In [1]:
# Intialization
import os
import sys

os.environ["SPARK_HOME"] = "/home/talentum/spark"
os.environ["PYLIB"] = os.environ["SPARK_HOME"] + "/python/lib"
# In below two lines, use /usr/bin/python2.7 if you want to use Python 2
os.environ["PYSPARK_PYTHON"] = "/usr/bin/python3.6" 
os.environ["PYSPARK_DRIVER_PYTHON"] = "/usr/bin/python3"
sys.path.insert(0, os.environ["PYLIB"] +"/py4j-0.10.7-src.zip")
sys.path.insert(0, os.environ["PYLIB"] +"/pyspark.zip")
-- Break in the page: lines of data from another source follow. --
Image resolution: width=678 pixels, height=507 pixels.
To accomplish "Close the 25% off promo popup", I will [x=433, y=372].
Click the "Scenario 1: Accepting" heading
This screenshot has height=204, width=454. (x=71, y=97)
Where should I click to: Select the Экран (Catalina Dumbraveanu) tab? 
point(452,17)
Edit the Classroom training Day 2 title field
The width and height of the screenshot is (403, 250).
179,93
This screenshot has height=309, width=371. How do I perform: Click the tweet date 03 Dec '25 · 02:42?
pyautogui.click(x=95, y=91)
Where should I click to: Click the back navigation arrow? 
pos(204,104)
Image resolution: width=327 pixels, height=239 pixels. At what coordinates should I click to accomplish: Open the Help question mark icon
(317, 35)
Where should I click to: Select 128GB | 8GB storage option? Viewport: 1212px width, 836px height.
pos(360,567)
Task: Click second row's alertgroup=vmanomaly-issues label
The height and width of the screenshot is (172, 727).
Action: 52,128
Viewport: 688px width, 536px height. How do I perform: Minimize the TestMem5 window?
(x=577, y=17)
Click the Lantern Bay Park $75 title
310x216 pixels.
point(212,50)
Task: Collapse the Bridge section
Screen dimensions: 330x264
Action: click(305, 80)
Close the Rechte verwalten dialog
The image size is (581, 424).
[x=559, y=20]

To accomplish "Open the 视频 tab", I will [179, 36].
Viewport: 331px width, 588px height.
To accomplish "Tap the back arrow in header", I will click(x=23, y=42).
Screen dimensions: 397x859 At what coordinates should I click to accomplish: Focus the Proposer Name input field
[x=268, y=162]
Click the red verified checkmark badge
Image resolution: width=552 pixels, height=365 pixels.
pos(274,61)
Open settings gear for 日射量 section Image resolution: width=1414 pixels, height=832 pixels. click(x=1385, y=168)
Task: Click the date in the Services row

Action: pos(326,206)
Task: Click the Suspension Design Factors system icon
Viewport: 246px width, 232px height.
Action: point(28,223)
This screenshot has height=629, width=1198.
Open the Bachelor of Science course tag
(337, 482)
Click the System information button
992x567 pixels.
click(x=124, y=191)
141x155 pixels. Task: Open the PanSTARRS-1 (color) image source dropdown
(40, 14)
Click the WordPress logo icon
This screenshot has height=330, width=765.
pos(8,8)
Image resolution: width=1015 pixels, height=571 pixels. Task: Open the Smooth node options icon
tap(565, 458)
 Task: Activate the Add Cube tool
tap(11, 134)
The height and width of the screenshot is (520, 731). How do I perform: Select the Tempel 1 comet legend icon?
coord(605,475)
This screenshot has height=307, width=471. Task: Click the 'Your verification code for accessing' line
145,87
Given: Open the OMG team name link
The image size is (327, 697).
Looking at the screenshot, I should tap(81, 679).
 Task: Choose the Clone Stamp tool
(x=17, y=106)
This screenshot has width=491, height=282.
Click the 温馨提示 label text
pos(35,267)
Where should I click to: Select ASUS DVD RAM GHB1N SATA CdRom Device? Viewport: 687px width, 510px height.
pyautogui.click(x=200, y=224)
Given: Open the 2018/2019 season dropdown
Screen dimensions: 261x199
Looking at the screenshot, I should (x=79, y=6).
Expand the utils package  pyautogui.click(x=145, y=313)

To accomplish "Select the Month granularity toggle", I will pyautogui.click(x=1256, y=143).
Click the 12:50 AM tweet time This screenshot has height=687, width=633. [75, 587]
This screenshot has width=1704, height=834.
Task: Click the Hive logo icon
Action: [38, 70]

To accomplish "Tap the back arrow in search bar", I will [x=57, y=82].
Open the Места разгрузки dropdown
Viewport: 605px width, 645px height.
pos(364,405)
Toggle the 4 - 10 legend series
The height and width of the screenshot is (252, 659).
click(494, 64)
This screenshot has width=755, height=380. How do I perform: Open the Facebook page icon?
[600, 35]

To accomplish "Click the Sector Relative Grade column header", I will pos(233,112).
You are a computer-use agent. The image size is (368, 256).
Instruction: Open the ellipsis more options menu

# NOTE: Whichever package you want mention here.
# os.environ['PYSPARK_SUBMIT_ARGS'] = '--packages com.databricks:spark-xml_2.11:0.6.0 pyspark-shell' 
# os.environ['PYSPARK_SUBMIT_ARGS'] = '--packages org.apache.spark:spark-avro_2.11:2.4.0 pyspark-shell'
os.environ['PYSPARK_SUBMIT_ARGS'] = '--packages com.databricks:spark-xml_2.11:0.6.0,org.apache.spark:spark-avro_2.11:2.4.3 pyspark-shell'
# os.environ['PYSPARK_SUBMIT_ARGS'] = '--packages com.databricks:spark-xml_2.11:0.6.0,org.apache.spark:spark-avro_2.11:2.4.0 pyspark-shell'

In [2]:
#Entrypoint 2.x
from pyspark.sql import SparkSession
spark = SparkSession.builder.appName("Final Project").enableHiveSupport().getOrCreate()

# On yarn:
# spark = SparkSession.builder.appName("Spark SQL basic example").enableHiveSupport().master("yarn").getOrCreate()
# specify .master("yarn")

sc = spark.sparkContext

In [3]:
df=spark.read.format('parquet').load("file:///home/talentum/FinalTable/Parq/FReviewTable.parquet")

In [4]:
df_only_restors=spark.read.format('parquet').load('file:///home/talentum/FinalTable/Parq/FBusinessPar.parquet')

In [5]:
#Alplphanumeric to numeric

from pyspark.sql.functions import col, udf
from pyspark.sql.types import IntegerType

# Get distinct alphanumeric values and create a mapping
unique_users = df.select("user_id").distinct().rdd.flatMap(lambda x: x).collect()
unique_items = df.select("business_id").distinct().rdd.flatMap(lambda x: x).collect()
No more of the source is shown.